The mast cell is a special kind of white blood cell that sounds the alarm when something irritating and possibly dangerous gets in or on the body. It releases the globs of histamine into the bloodstream, causing symptoms that we recognize as allergies. In dogs, this manifests as severe itchiness and, less commonly, respiratory issues. When mast cells start increasing in number, paying no attention to regulatory mechanisms, you get a mast cell tumor. It can happen in any part of the body, but because a lot of mast cells patrol the skin, that’s where you’ll usually find them. These tumors may be raised or flat, swollen or ulcerated. They can change in shape and size quickly or look the same for months on end. When this mass of mast cells release histamine, the area reacts and becomes severely itchy and swollen, at times triggering a full-body response. 


Oral malignant melanoma 

This is among the most invasive and malignant cancers in dogs. This growth is found in the gums or the oral mucosa, causing pain and discomfort when eating. Affected dogs may drool or cause a mess when they eat or drink, all because they are trying not to aggravate the tumor in their mouth. Contrary to its name, the melanoma may not be pigmented with melanin. To differentiate it from other cancers of the mouth, your veterinarian will need to conduct fine needle aspiration and observe the sample under the microscope or in histopathological slides. 


Anal sac carcinoma 

The anal sac is the organ responsible for spewing out pungent, oily substances. While we humans may not be too fond of it, it plays an important role in canine social interactions. Unfortunately, this is one area prone to neoplastic growth. The risk of spreading to other organs is high, and its ability to invade nearby tissues is problematic. A big blob of growing tissue in the hind region will eventually interfere with your dog’s ability to defecate. Straining, ribbon-like feces, and the presence of swelling or protrusion in the anal sac area are tell-tale signs, but it must still be differentiated from anal sac impaction and hernias that present in similar ways. 

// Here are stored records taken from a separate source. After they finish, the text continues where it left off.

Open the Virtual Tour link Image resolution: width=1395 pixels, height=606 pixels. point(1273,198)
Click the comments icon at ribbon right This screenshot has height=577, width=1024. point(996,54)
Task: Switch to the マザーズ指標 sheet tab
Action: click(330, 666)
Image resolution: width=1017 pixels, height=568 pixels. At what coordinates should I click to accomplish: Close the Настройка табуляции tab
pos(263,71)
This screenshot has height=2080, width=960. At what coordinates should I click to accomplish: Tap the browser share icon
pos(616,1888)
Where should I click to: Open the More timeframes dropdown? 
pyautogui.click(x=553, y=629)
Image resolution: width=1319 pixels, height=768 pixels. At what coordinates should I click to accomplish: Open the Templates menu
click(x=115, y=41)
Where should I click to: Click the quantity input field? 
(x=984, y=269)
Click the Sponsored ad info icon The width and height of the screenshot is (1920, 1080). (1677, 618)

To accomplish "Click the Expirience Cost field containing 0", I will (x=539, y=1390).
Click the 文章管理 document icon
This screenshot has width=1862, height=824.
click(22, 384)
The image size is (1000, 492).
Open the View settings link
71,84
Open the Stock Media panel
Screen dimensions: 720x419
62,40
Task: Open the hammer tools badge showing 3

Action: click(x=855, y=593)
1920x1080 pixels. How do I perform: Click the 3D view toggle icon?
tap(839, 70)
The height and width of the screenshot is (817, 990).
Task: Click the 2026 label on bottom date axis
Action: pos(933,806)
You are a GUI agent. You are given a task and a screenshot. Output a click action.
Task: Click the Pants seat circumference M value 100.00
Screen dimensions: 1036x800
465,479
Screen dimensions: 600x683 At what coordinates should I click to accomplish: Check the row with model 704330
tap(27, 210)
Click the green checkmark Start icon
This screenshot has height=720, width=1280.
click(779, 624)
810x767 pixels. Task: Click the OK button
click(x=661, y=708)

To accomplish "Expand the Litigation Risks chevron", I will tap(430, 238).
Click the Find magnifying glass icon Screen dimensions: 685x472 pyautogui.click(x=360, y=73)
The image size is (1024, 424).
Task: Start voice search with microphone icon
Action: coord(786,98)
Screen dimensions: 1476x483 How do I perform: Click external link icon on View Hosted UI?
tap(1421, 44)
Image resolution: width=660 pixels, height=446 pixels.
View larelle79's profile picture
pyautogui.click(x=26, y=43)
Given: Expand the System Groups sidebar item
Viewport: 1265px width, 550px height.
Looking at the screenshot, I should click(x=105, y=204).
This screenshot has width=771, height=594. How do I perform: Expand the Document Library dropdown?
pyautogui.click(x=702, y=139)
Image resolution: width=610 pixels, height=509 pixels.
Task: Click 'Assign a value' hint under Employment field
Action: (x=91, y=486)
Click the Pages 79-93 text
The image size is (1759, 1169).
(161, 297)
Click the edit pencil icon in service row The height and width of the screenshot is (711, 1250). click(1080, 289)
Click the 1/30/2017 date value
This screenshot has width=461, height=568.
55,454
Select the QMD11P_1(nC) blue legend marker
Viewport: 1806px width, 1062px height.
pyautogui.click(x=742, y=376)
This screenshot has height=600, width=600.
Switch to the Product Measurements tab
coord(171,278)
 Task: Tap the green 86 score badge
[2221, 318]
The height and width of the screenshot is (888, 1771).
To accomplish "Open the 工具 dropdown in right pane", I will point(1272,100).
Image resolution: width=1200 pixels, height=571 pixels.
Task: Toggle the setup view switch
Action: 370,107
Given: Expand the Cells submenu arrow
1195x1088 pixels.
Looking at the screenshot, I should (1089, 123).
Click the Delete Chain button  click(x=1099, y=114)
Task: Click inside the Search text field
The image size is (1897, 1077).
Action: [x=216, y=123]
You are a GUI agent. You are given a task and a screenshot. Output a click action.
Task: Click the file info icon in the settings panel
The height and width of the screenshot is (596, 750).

Lymph tissues are found in many organs in the body, as well as in discrete masses we know as lymph nodes. Their main role is related to the immune system, producing white blood cells that protect our dog from disease. However, these active tissues may also produce aberrant white blood cells. Metastasis is common because of the lymphatic vessel system that connects one lymph organ to the other. The symptoms of lymphoma include general weakness, decreased appetite, vomiting and diarrhea. A wide variety of other conditions can present the same way, which makes laboratory work and other diagnostic tests very important. 


Mammary gland cancer 

Breast cancer is prevalent among women, so it’s no surprise that mammary tumors are prevalent among female dogs as well. There are many kinds of tumors that can occur in this area, owing to the different kinds of cells present. What they all have in common is the presence of estrogen receptors. This is why spaying dogs is a great way to decrease  your furry buddy’s chances of getting mammary gland cancer--without the ovaries secreting female sex hormones, tumor cells do not receive the trigger they need to grow. 



Canine cancer is a frightening prospect to any fur parent, but we are not powerless against it. If you own a senior dog, the most important thing you can do is  enforce preventative health measures. This involves giving a complete, balanced diet appropriate to your dog’s age, supplementation for bone and joint health, a healthy amount of exercise and mental stimulation, and visit to the veterinarian at least every 6 months for routinary diagnostic testing and health checks. 

With love, care, and extra attention, every senior dog can continue to live out their life in health and happiness.


For educational purposes. No product claims implied.